Project details for SDS 261, Data Science, the SQL, Smith College

The final project for SDS 261 is meant to bring together concepts from the class. You can choose to focus on one aspect, or you can bring together all of the concepts that we have covered. Each project must include at least one of the following topics:

  1. Using SQL queries and joins to wrangle complicated data tables.
  2. Writing regular expressions to parse observations.
  3. Creating a SQL database.

A bold project may incorporate all three topics.

Big picture

Your project is meant to answer a question using data. The vast majority of the work will be on the data wrangling side, but you might hope to have a plot or two at the end to help tie together your ideas.

Topics

The topics above are meant to direct the project productively. They are not meant to limit you. If you have an idea for a project that doesn’t quite fit into what is outlined above (but is related to the course content), let’s talk about it! Most likely, your idea will fit into the project goals.

Expanding on the topics above to get you started…

1. SQL queries

Throughout the course, we’ve seen a few different databases. There are more available in the R mdsr package, and you also have access to some additional MySQL server databases through Smith.
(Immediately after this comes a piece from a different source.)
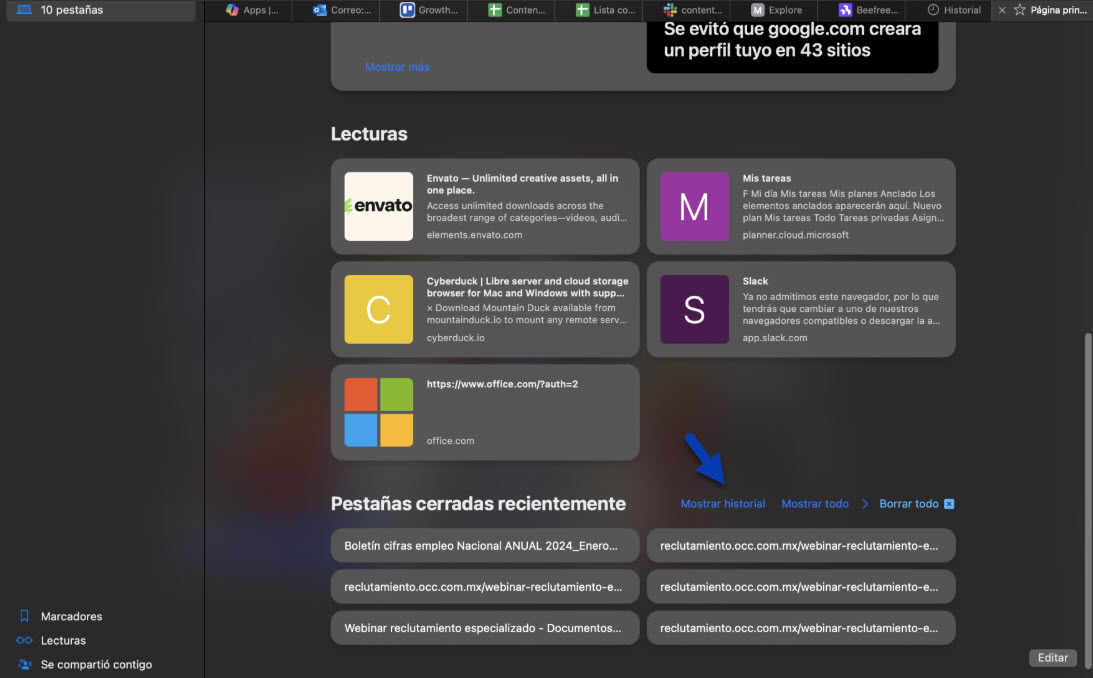1093x678 pixels.
Task: Expand privacy report with 'Mostrar más'
Action: (397, 67)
Additionally, the professor has access to a MySQL server that contains all of the Stanford Open Policing data, and you are welcome to work with it (just ask for login information). So many interesting questions to consider!

2. Regular expressions

You might think about web scraping to retrieve data (probably using the rvest R package). For example, you might scrape details about every Taylor Swift song and use regular expressions to format the information in a way that allows easy question asking.

Or you might find a dataset on the Gilmore Girls and scrape IMDb to match the ratings for each episode.

3. Creating SQL database

You can use any of a variety of platforms to create a SQL database. As in the class notes and labs, you can create a database using DuckDB. Alternatively, you can use Smith’s MySQL server. Or, you can use SQLite to create a database (in a similar way to DuckDB).

For example, you might create a database using the Saturday Night Live data and update all of the files with more recent episodes.

Or you might look for a TidyTuesday dataset to upload. For example, consider data on cats in the UK which references similar datasets in the US, Australia, and New Zealand.

If you are creating a new SQL database, make sure that your database has three or more tables that link to one another.

Technical details

  • You may work alone or in pairs.
  • There must be a narrative to accompany all technical products including code, output tables, visualizations, etc. No naked code or graphs. (Figures and Tables should have captions.)
  • The expectation is that you turn in a reproducible Quarto file and accompanying pdf or html file. If you plan to turn in the project in a different format, please check with the professor in advance.

Due Dates

  • Tuesday, January 16. Email prof with dataset details and idea for project. Include the following:

    • Question of interest that you hope to address.
    • Holistic description of the dataset(s) (a few sentences).
    • Description of the observational units and columns in each data table.
    • Full reference for data citation.
    • Link to the resources.
  • End of week 2. We will have some time in class to work on the project.

  • Tuesday, January 23. Completed project is due.